Mr. Biddle got awkwardly to his feet and held out his hand. From nowhere the picture of the deceased Mrs. Biddle came into his mind; he saw her standing there, large and chaste and unsensational. But he had nothing with which to reproach himself. This was the nearest he had ever come to being unfaithful even to her memory. And the scramble down there on the dance floor was more like mob-rule than intimacy.

“I'm afraid you'll find me awfully bad,” he said.

“Oh, no, I'm sure I won't,” Chloe answered. “You big men are always the best dancers.”

Mr. Biddle danced three times more with Chloe and once with a girl who had fair hair almost the colour of flour. She seemed bored with the whole thing and danced impersonally and absent-mindedly—but she looked like a child of noble family from Hollywood. He thought how astonished Alice would have been could she have seen him. Every time he caught a glimpse of the two of them in one of the mirrors he was a bit astonished himself.

Because it was England, the drinks on the table presented a special difficulty. At five minutes to midnight the waiter warned them that they must re-order and drink up, and a few seconds later returned with a
loaded tray full of liquors which he distributed in the name of temperance.

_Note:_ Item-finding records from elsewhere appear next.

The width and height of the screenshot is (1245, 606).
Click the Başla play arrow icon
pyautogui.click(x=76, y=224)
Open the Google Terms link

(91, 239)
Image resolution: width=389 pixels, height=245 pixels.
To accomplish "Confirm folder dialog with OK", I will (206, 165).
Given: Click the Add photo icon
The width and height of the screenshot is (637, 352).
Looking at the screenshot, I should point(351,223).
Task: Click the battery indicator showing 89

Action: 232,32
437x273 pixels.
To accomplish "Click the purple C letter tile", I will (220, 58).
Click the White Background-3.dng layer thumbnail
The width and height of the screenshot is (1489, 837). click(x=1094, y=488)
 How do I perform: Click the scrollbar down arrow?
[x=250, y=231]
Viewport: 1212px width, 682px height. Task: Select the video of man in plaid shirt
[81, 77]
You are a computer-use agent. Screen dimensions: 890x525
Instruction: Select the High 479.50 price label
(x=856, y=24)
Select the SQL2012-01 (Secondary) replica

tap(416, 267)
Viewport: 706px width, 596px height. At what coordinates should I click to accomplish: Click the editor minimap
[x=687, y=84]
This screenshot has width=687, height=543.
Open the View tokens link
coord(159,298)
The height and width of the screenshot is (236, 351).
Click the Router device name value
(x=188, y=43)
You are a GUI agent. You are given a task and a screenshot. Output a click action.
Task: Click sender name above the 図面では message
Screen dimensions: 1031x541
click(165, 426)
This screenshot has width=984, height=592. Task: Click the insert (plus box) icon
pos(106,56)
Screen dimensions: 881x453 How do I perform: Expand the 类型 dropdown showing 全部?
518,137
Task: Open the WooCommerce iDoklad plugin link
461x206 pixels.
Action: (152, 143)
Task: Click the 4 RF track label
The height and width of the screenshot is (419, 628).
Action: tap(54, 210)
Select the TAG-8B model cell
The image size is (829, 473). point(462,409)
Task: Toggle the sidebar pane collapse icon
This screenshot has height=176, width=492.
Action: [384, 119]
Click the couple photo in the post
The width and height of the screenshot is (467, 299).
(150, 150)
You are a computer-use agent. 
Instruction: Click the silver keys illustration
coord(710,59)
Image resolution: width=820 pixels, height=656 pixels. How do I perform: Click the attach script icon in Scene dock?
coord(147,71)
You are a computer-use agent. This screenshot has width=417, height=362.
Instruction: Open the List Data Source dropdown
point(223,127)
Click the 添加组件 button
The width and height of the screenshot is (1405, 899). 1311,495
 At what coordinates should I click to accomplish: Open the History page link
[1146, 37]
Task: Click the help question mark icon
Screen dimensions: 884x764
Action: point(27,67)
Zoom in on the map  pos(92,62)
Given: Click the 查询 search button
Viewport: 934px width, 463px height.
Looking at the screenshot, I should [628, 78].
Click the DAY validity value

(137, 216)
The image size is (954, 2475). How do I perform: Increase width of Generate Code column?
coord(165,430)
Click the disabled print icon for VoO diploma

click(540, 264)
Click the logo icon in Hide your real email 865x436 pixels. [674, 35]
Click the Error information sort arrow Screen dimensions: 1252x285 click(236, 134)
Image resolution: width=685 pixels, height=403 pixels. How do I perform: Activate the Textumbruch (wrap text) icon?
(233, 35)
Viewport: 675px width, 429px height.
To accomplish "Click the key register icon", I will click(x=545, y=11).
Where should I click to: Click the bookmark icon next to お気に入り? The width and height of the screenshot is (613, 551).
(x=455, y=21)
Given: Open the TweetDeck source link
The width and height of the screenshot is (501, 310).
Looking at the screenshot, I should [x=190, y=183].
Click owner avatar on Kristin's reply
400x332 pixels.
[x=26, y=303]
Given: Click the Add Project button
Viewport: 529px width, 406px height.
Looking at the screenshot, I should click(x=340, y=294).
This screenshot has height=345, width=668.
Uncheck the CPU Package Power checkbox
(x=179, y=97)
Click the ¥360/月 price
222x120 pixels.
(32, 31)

Mr. Ankerson, however, was well provided for already. He had ordered a bottle of whisky for himself and was quietly enjoying a one-man orgy in the corner. He had his own siphon and used it sparingly as though it was not to be squandered.

Mr. Hill had deliberately and a little ostentatiously moved his chair some distance away from him.

Then the waiter came and broke the news to Mr. Ankerson that, as it was after twelve, he would no longer be allowed to drink even his own whisky. Mr. Ankerson took the information badly. He became noisy and violently anti-social. At first he seemed to imagine that it was some personal animosity on the part of the waiter that was depriving him of his drink. And it was not until he found that there was no law against taking the bottle away with him that his peace of mind returned. He gathered it up to him like a
prima donna
clutching a sheaf of lilies and made his way to the cloakroom.

Mr. Vestry crossed the floor to give the girl with the red-gold halo a little mark of his esteem at having achieved the miracle of helping him to forget that he was sixty-two and that Mrs. Vestry, who was now asleep on one side of the large double bed in the front bedroom of Deepdene, Whetstone Avenue, was sixty-one. Mr. Biddle wondered if he ought to do the same. But he could not find either of his partners; nor did he know how much to give them. In the end, he followed Mr. Ankerson.